Edo State governorship elections, Anambra State elections and other States will come before the big one in 2019. INEC and security forces must get their act together. We are all tired of the same problems repeating themselves.

The current INEC chairman Prof. Mahmood Yakubu who took over from the acting Chairman Hajia Amina Bala Zakari on Monday, November 9th, 2015 has enough seasoned staff and the process is neither new nor is it rocket science. Also, before handing over, Amina Zakari assured Nigerians ”that INEC will use the opportunity presented by forthcoming Kogi and Bayelsa governorship elections to continue to display its improved processes and rigour” and “ that the Commission was raising the bar during the Kogi and Bayelsa outings.”

We are worried about the “stand alone governorship elections in Anambra, Ekiti and Osun states, and the General Elections”.


The citizens are not deceived. There has been no high profile prosecution and conviction for election violence or malpractices since the return to democracy in 1999. In other words, we are indirectly encouraging election rigging by failing to prosecute and punish violators.

The 2010 Electoral Act as amended is replete with penalties for election offenses. For example, concerning disorderly conduct at elections, Section 128 0f the 2010 Electoral Act (as amended), states that “Any person who at an election acts or incites others to act in a disorderly manner commits an offence and shall be liable on conviction to a maximum fine of N500,000 or imprisonment for a term of 12 months or both.” Has anyone been convicted and imprisoned in the last sixteen years for disorderly conduct at elections in Nigeria?
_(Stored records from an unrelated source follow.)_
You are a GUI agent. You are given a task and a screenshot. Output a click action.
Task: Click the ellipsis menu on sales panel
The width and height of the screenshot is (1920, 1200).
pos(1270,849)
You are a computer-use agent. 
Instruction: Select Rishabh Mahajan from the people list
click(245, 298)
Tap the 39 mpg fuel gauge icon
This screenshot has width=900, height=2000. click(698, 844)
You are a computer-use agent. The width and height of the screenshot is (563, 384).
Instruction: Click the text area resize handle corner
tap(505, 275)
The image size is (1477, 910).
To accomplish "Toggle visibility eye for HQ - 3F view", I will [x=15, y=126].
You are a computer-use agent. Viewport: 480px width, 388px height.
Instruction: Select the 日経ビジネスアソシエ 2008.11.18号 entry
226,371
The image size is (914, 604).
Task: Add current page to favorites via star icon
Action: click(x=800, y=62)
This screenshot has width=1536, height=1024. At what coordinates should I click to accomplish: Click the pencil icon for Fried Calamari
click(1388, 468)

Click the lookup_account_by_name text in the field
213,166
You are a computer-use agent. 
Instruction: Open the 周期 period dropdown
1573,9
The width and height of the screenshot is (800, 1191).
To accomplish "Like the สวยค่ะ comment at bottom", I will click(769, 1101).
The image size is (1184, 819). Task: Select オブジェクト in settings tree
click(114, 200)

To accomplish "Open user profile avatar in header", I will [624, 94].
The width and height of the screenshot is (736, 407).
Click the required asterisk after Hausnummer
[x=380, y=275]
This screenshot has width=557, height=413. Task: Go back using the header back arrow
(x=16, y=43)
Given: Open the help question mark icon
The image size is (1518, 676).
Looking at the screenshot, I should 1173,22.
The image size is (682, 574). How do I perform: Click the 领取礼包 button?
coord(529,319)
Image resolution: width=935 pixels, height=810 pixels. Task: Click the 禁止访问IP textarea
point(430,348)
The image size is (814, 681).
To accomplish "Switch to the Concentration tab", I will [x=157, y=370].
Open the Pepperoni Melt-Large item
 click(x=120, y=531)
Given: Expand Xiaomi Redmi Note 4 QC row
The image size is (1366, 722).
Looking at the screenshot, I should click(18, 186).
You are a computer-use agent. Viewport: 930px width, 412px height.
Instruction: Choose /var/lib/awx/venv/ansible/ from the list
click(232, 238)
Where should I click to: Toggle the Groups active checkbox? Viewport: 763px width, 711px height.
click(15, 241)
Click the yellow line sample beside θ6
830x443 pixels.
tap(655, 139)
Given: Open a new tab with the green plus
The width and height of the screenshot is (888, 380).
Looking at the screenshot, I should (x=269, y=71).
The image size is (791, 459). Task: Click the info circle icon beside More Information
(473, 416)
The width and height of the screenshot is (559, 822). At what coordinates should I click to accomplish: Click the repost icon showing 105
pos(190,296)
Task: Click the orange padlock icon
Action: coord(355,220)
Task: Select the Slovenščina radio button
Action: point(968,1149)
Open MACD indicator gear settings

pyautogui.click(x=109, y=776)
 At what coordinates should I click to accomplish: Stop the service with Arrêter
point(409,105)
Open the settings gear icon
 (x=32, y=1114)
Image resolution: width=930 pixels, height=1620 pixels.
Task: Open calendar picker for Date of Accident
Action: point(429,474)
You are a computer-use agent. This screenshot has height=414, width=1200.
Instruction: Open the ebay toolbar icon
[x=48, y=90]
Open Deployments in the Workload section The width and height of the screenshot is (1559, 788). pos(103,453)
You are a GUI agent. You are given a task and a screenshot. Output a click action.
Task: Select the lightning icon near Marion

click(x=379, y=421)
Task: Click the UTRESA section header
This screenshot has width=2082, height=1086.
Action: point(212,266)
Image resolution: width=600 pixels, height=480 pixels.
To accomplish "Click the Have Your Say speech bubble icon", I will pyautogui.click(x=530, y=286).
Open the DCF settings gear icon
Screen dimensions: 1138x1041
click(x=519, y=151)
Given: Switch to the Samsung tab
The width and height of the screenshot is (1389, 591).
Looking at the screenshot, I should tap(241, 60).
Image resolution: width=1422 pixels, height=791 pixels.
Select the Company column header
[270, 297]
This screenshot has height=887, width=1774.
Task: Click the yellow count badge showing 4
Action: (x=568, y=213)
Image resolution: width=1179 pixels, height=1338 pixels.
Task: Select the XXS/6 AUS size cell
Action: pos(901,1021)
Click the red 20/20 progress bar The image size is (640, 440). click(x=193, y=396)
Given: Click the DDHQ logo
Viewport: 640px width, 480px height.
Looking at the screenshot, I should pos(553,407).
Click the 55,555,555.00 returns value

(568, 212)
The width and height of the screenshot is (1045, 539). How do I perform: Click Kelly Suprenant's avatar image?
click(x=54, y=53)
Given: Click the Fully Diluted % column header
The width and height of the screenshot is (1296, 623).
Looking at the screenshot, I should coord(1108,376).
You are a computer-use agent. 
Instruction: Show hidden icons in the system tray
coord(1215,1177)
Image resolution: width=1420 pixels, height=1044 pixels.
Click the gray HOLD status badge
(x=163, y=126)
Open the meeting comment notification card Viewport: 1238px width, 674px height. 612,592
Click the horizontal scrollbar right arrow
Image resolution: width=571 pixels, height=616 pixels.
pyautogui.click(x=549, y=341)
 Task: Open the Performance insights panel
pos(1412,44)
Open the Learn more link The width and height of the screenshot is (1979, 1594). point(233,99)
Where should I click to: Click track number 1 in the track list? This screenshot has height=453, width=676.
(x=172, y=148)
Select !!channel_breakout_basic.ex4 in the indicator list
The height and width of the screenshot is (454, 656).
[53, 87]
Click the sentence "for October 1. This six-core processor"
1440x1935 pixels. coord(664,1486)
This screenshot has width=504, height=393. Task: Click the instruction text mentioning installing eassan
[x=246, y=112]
It is interesting to note that you get a stiffer penalty for snatching a ballot box than for possessing a weapon. Compare the following subsections of Section 128:

“(3) A person who contravenes any of the provisions of this section commits an offence and shall be liable on conviction to a fine of N100,000 or imprisonment for 6 months for every such offence. (4) Any person who snatches or destroys any election material shall be liable on conviction to 24 months imprisonment.”

Subsection (3) includes penalty for “ (1) No person shall on the date on which an election is held do any of the following acts or things in a polling unit or within a distance of 300 metres of a polling unit … (f) be in possession of any offensive weapon or wear any dress or have any facial or other decoration which in any event is calculated to intimidate voters;”

The nation awaits the prosecution of election offenders and their co-conspirators, no matter how highly placed. More so, there is no reason why the card readers are not working 100% by now – unless, there is a premeditated reason with a pre-determined outcome in mind.

It is our considered view that however the two cases, Kogi and Bayelsa, go; we will surely see an expansion in the scope of electoral discussions in this country. This is definitely yet to begin!